I managed to overcome certificate pinning in an android application and I am now able to view all the HTTPS request in plain text. However, I came across this request that I still do not understand:

enter image description here

We can see that it is a POST request with some 'junk' data at the bottom. At first, I thought this 'junk' is some form of encrypted data. However, after looking at the decompiled source code, it does not seem to use any form of encryption as shown below.

public List<byte[]> sendBatch(String serializable, List<byte[]> list) throws AmazonClientException {
    void var2_7;
    void var1_3;
    if (var2_7 == null || var2_7.isEmpty()) {
        List list2 = Collections.emptyList();
        return var1_3;
    } else {
        PutRecordBatchRequest putRecordBatchRequest = new PutRecordBatchRequest();
        ArrayList<Record> arrayList = new ArrayList<Record>(var2_7.size());
        for (byte[] arrby : var2_7) {
            Record record = new Record();
        PutRecordBatchResult putRecordBatchResult = this.client.putRecordBatch(putRecordBatchRequest);
        int n2 = putRecordBatchResult.getRequestResponses().size();
        ArrayList arrayList2 = new ArrayList(putRecordBatchResult.getFailedPutCount());
        int n3 = 0;
        do {
            ArrayList arrayList3 = arrayList2;
            if (n3 >= n2) return var1_3;
            if (putRecordBatchResult.getRequestResponses().get(n3).getErrorCode() != null) {
        } while (true);

I searched for the method putRecordBatch and came across the docs: http://docs.aws.amazon.com/firehose/latest/APIReference/API_PutRecordBatch.html and realise that the syntax is of the form:

   "DeliveryStreamName": "string",
   "Records": [ 
         "Data": blob

where I believe the 'junk' data is simply just another form of the json object above.
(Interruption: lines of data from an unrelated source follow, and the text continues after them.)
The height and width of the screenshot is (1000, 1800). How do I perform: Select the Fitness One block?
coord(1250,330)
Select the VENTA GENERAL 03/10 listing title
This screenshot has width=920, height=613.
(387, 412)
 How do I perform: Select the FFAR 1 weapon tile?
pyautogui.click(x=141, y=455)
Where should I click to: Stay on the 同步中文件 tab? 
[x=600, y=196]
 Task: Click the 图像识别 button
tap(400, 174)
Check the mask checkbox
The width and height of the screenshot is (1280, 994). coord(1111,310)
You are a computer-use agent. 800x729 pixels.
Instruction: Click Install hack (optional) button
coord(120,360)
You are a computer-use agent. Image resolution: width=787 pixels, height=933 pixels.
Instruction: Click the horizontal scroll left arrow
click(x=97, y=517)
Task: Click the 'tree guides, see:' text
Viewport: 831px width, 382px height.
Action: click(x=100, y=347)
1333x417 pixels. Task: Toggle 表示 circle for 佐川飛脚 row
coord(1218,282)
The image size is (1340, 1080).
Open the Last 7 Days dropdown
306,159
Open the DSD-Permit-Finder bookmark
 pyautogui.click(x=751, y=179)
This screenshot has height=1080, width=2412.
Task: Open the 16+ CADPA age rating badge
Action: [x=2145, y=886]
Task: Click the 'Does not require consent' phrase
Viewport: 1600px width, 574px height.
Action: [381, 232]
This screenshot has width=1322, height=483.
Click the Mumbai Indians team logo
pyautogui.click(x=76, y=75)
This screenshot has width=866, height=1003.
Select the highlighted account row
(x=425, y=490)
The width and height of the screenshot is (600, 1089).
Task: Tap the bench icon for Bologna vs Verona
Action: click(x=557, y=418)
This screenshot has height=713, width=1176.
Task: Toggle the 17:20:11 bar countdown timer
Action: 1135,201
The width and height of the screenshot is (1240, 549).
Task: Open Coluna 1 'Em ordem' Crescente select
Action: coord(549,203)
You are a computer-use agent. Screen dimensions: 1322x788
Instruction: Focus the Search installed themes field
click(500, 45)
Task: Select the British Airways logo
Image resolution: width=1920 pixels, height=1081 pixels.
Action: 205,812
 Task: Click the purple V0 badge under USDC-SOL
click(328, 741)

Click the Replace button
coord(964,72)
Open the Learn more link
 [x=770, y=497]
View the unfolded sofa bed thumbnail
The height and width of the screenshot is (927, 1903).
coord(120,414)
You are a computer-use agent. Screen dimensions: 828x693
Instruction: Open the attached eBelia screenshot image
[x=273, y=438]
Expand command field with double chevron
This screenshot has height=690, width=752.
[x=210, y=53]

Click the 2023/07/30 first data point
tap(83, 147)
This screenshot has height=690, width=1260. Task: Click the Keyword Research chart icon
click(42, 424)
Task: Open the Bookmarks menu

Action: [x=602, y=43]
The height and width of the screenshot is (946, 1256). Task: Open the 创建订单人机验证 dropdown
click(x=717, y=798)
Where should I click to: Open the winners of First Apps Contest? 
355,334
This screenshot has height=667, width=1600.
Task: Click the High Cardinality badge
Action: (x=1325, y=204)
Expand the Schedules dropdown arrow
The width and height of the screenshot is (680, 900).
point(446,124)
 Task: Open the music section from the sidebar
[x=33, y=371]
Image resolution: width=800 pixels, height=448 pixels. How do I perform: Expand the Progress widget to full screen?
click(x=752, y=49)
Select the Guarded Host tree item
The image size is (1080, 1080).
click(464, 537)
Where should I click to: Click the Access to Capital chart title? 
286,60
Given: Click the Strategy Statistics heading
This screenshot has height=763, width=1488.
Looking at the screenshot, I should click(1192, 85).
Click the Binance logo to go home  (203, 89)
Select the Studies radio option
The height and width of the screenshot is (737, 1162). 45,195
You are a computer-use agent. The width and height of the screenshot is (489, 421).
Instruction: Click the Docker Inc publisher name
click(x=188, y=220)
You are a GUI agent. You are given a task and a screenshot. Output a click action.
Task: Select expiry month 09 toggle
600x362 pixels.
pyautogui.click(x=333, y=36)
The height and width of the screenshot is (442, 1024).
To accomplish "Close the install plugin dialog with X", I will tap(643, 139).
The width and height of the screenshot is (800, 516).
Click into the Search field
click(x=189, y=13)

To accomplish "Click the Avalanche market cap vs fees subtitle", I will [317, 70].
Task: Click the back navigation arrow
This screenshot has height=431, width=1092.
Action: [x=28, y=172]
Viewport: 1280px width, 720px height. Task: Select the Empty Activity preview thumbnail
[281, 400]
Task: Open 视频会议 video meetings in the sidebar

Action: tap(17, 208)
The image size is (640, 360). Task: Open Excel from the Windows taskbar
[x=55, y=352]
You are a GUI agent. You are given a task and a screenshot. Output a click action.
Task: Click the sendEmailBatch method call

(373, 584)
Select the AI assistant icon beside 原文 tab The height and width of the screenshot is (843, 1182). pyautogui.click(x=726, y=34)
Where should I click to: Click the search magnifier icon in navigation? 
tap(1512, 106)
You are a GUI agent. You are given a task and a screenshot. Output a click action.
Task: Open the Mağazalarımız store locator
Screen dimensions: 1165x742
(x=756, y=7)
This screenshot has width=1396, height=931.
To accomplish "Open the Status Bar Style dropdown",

Is there any way I can convert this junk data to a more readable form?

  • The problem is that your https request is full of squiggly red lines :)
    – JesusFreke
    Aug 9, 2017 at 17:53

1 Answer 1


The content is encoded with gzip per the Content-encoding header. You can use the decoder in Burp proxy (if that is what you are currently using) to decode the data or by using for intance gunzip in the Linux command line.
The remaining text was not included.